## Reading passage:
## Begin

Embodiment 1. A system for running a tubular string into or out of a wellbore, the system comprising:

    • a top drive with a quill; and
    • a pivot joint coupled between the quill and a running tool, the pivot joint comprising an upper portion that is pivotably coupled to a lower portion via a pivot, wherein rotation of the lower portion relative to the upper portion pivots the running tool about the pivot.

Embodiment 2. The system of embodiment 1, further comprising one or more actuators coupled between the upper portion and the lower portion, wherein retraction of the one or more actuators pivots the lower portion in a first direction, and extension of the one or more actuators pivots the lower portion in a second direction.

Embodiment 3. The system of embodiment 2, wherein the one or more actuators pivot the running tool to align a center axis of the running tool with a center axis of a tubular on a catwalk.

Embodiment 4. The system of embodiment 3, wherein the tubular string is a casing string, and the tubular is a casing segment.

Embodiment 5. The system of embodiment 2, wherein the one or more actuators pivot the running tool to an angle relative to a rig floor that aligns a center axis of the running tool with a center axis of a tubular on a catwalk.

Embodiment 6. The system of embodiment 1, wherein the pivot joint pivots the running tool about a center axis of the pivot, and wherein the center axis of the pivot is substantially parallel with a rig floor.

Embodiment 7. The system of embodiment 6, wherein the center axis of the pivot is substantially perpendicular to a center axis of the quill.

Embodiment 8. The system of embodiment 1, wherein the quill rotates the pivot joint about a center axis of the quill.

Embodiment 9. The system of embodiment 1, further comprising a tubular on a catwalk, with the tubular being disposed at an azimuthal position from the pivot joint, wherein the azimuthal position is relative to a center axis of the quill, and wherein the quill rotates the pivot joint about a center axis of the quill to the azimuthal position and aligns the running tool with a tubular on the catwalk.

Embodiment 10. The system of embodiment 9, wherein the tubular on the catwalk is positioned at an angle relative to a rig floor, and wherein the pivot joint pivots the running tool about the pivot to position a center axis of the running tool at the angle relative to the rig floor, such that the center axis of the running tool is aligned with a center axis of the tubular.

Embodiment 11. The system of embodiment 10, further comprising an adjustable mechanical device that engages the running tool when the running tool is aligned with the tubular.

Embodiment 12. The system of embodiment 10, further comprising an adjustable mechanical device that engages the lower portion when the running tool is aligned with the tubular.

Embodiment 13. The system of embodiment 1, further comprising an internal flow passage that extends through the quill, the pivot joint, and the running tool, wherein at least a portion of the internal flow passage is extended past the pivot by a flexible conduit.

Embodiment 14. The system of embodiment 13, wherein one end of the flexible conduit is coupled to the upper portion and an opposite end of the flexible conduit is coupled to the lower portion, and wherein fluid flow from the quill flows into the upper portion, through the flexible conduit, into the lower portion, and through the running tool.

Embodiment 15. The system of embodiment 1, wherein a flexible conduit provides a flow path from the upper portion to the lower portion, such that fluid flow from the quill to the upper portion will bypass the pivot and flow to the lower portion.

Embodiment 16. The system of embodiment 15, wherein the flexible conduit comprises a resilient hose.

## End

## Tasks for this exercise:
1. Echo the pivot joint embodiments word for word, everything from "Embodiment 4. The" down to "about a center axis of the quill.".
2. Translate this sentence from the pivot joint embodiments into Spanish: "The system of embodiment 3, wherein the tubular string is a casing string, and the tubular is a casing segment."
3. Answer these questions from the pivot joint embodiments:
(a) In Embodiment 2, what pivots the lower portion in a first direction?
(b) According to Embodiment 6, the center axis of the pivot is substantially parallel with what?
(c) In Embodiment 16, what does the flexible conduit comprise?
Answer using only the pivot joint embodiments.

## Data extract:
## Begin

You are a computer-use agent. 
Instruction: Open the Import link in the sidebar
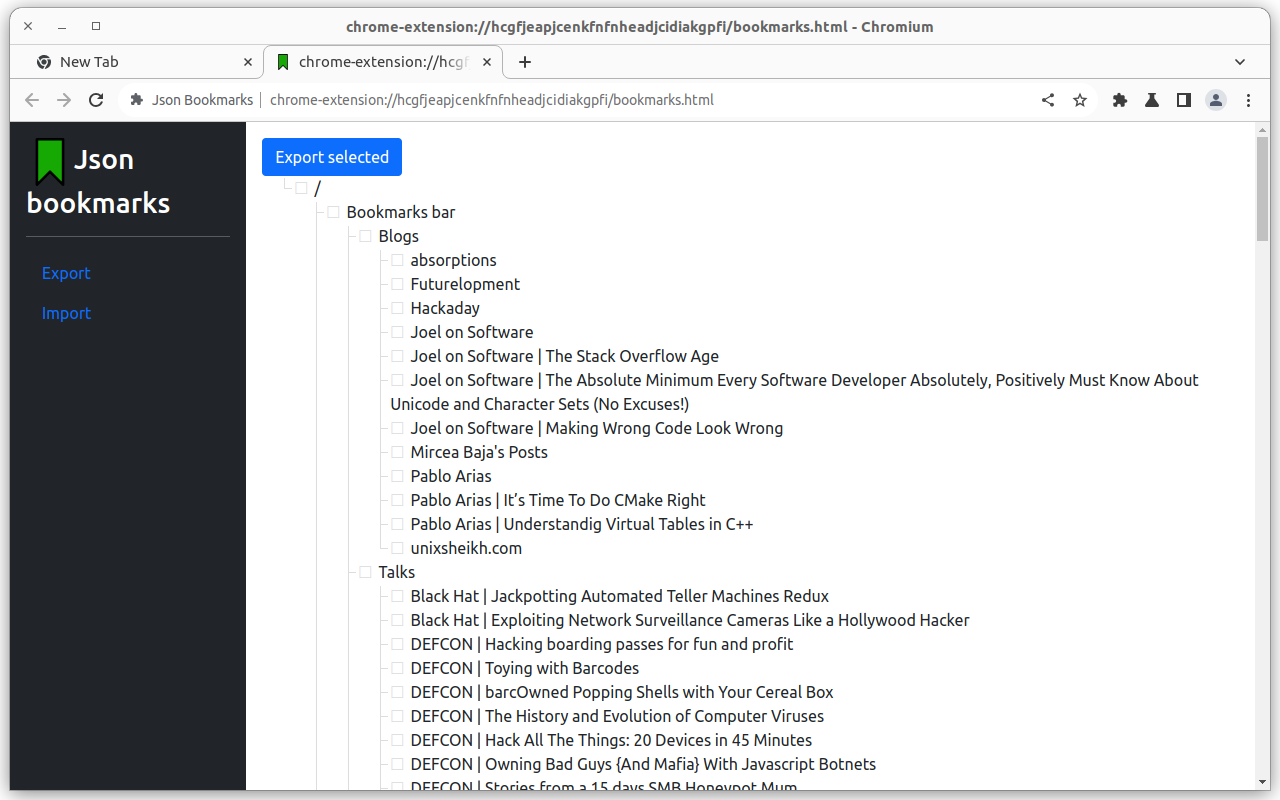tap(66, 313)
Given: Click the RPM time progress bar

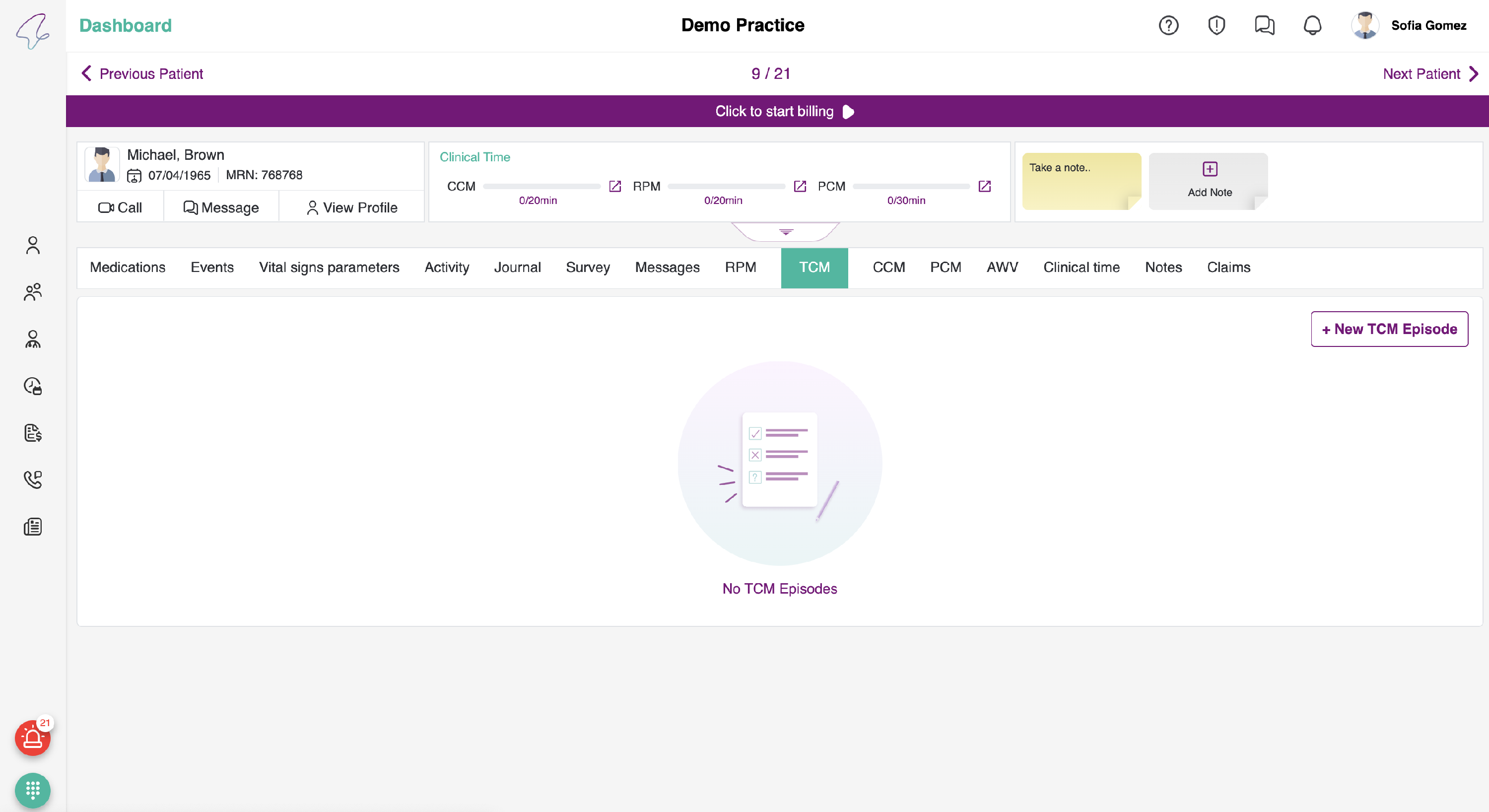Looking at the screenshot, I should click(x=726, y=187).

## End

## In response:
1.
Embodiment 4. The system of embodiment 3, wherein the tubular string is a casing string, and the tubular is a casing segment.

Embodiment 5. The system of embodiment 2, wherein the one or more actuators pivot the running tool to an angle relative to a rig floor that aligns a center axis of the running tool with a center axis of a tubular on a catwalk.

Embodiment 6. The system of embodiment 1, wherein the pivot joint pivots the running tool about a center axis of the pivot, and wherein the center axis of the pivot is substantially parallel with a rig floor.

Embodiment 7. The system of embodiment 6, wherein the center axis of the pivot is substantially perpendicular to a center axis of the quill.

Embodiment 8. The system of embodiment 1, wherein the quill rotates the pivot joint about a center axis of the quill.

2. El sistema de la realización 3, en el que la sarta tubular es una sarta de revestimiento, y el tubular es un segmento de revestimiento.

3.
(a) Retraction of the one or more actuators.
(b) A rig floor.
(c) A resilient hose.